| What is expected |
All lines from the first line of the material up to and including the line with "استراتژی اقیانوس پر از ماهی (625, 1044)" must be copied exactly, and no others.
_ _ _ _ _ _ _
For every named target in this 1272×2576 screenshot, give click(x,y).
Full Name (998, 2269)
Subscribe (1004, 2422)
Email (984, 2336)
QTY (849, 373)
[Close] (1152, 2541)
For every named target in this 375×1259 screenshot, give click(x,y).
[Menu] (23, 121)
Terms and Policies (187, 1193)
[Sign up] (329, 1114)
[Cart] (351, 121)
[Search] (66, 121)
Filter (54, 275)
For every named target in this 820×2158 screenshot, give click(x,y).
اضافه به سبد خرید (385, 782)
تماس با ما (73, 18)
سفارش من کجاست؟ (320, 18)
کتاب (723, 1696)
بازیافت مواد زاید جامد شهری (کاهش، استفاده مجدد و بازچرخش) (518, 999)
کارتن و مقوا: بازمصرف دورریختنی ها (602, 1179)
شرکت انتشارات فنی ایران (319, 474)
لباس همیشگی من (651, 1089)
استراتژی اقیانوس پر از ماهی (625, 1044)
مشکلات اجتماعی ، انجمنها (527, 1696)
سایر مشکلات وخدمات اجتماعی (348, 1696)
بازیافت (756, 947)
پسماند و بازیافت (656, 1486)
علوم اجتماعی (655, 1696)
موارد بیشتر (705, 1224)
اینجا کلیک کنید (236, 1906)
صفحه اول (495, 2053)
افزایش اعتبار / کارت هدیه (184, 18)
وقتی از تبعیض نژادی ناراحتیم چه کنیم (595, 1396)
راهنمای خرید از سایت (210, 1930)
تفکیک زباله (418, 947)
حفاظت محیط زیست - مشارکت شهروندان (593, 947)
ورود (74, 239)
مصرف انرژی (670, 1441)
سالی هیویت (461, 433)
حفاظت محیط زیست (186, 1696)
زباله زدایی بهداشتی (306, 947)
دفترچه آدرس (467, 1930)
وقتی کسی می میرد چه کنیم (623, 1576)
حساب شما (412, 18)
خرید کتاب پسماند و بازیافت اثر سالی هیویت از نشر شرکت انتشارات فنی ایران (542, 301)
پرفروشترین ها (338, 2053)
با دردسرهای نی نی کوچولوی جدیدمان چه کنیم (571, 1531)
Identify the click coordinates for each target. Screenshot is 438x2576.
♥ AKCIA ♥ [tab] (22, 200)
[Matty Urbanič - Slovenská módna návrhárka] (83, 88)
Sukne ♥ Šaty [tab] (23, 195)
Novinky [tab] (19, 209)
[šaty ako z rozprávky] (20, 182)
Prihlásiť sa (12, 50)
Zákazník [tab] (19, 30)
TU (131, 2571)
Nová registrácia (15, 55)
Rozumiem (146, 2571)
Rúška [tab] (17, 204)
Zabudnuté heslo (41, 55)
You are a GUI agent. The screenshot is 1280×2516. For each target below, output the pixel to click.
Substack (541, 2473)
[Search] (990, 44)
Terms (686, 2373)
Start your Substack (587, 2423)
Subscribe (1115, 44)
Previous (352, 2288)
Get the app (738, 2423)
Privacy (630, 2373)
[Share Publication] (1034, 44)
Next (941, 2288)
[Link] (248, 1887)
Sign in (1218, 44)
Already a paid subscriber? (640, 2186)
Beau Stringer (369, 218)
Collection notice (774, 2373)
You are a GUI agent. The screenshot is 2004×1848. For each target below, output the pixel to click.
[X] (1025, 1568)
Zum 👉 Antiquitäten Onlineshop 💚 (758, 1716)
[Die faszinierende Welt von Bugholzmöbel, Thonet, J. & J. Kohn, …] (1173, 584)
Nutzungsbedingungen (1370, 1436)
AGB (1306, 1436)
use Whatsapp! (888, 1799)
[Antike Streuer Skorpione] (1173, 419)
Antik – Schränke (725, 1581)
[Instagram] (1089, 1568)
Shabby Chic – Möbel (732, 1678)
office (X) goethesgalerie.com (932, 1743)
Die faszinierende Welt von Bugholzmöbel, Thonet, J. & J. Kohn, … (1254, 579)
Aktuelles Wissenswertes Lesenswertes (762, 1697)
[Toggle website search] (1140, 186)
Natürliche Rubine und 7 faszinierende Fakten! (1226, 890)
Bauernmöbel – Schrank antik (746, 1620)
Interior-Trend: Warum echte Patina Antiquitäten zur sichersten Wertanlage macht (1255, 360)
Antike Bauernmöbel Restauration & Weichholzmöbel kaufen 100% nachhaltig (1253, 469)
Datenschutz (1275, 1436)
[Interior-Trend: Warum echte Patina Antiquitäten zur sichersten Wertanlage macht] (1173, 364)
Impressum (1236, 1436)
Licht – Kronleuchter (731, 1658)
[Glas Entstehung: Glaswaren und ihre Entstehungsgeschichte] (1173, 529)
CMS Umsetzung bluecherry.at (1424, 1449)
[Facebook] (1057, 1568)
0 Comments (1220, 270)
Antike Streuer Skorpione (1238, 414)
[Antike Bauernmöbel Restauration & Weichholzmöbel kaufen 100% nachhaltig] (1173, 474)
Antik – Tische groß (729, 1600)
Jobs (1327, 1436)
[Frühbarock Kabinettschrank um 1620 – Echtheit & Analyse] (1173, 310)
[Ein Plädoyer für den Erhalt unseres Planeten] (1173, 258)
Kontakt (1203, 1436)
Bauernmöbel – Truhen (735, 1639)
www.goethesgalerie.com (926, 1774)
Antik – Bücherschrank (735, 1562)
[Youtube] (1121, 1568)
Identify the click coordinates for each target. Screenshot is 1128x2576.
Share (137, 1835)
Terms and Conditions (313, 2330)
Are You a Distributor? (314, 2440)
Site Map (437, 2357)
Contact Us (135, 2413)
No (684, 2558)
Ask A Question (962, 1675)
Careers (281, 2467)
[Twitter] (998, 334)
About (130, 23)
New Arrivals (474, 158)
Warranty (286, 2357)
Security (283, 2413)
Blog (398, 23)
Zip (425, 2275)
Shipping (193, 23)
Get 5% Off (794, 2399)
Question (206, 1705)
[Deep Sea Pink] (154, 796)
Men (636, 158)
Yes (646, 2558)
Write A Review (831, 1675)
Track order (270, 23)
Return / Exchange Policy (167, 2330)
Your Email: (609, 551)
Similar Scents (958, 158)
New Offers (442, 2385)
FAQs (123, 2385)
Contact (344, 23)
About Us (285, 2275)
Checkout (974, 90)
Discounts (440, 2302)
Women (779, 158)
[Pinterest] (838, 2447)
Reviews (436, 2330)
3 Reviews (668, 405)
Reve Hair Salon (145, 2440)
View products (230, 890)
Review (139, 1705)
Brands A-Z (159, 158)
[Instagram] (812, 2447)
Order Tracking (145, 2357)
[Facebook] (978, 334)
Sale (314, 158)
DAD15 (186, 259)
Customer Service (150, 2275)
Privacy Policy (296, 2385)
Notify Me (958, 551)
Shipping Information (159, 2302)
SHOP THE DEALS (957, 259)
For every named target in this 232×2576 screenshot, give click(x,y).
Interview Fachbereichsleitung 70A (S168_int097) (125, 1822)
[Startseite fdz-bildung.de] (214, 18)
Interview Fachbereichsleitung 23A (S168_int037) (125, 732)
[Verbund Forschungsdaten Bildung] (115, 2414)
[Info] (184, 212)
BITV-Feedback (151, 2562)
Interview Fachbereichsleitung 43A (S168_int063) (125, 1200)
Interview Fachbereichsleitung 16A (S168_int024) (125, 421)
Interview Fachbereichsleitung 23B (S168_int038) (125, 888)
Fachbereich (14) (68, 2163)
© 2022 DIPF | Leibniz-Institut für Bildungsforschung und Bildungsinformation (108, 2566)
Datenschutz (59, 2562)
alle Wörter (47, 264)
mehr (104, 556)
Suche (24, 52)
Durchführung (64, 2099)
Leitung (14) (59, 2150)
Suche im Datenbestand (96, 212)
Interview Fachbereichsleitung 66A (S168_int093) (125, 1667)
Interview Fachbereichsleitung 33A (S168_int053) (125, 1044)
_ _ _ _ _ _ _
| Reply to the task |
For every named target in this 1272×2576 screenshot, give click(x,y).
Full Name (998, 2269)
Subscribe (1004, 2422)
Email (984, 2336)
QTY (849, 373)
[Close] (1152, 2541)
For every named target in this 375×1259 screenshot, give click(x,y).
[Menu] (23, 121)
Terms and Policies (187, 1193)
[Sign up] (329, 1114)
[Cart] (351, 121)
[Search] (66, 121)
Filter (54, 275)
For every named target in this 820×2158 screenshot, give click(x,y).
اضافه به سبد خرید (385, 782)
تماس با ما (73, 18)
سفارش من کجاست؟ (320, 18)
کتاب (723, 1696)
بازیافت مواد زاید جامد شهری (کاهش، استفاده مجدد و بازچرخش) (518, 999)
کارتن و مقوا: بازمصرف دورریختنی ها (602, 1179)
شرکت انتشارات فنی ایران (319, 474)
لباس همیشگی من (651, 1089)
استراتژی اقیانوس پر از ماهی (625, 1044)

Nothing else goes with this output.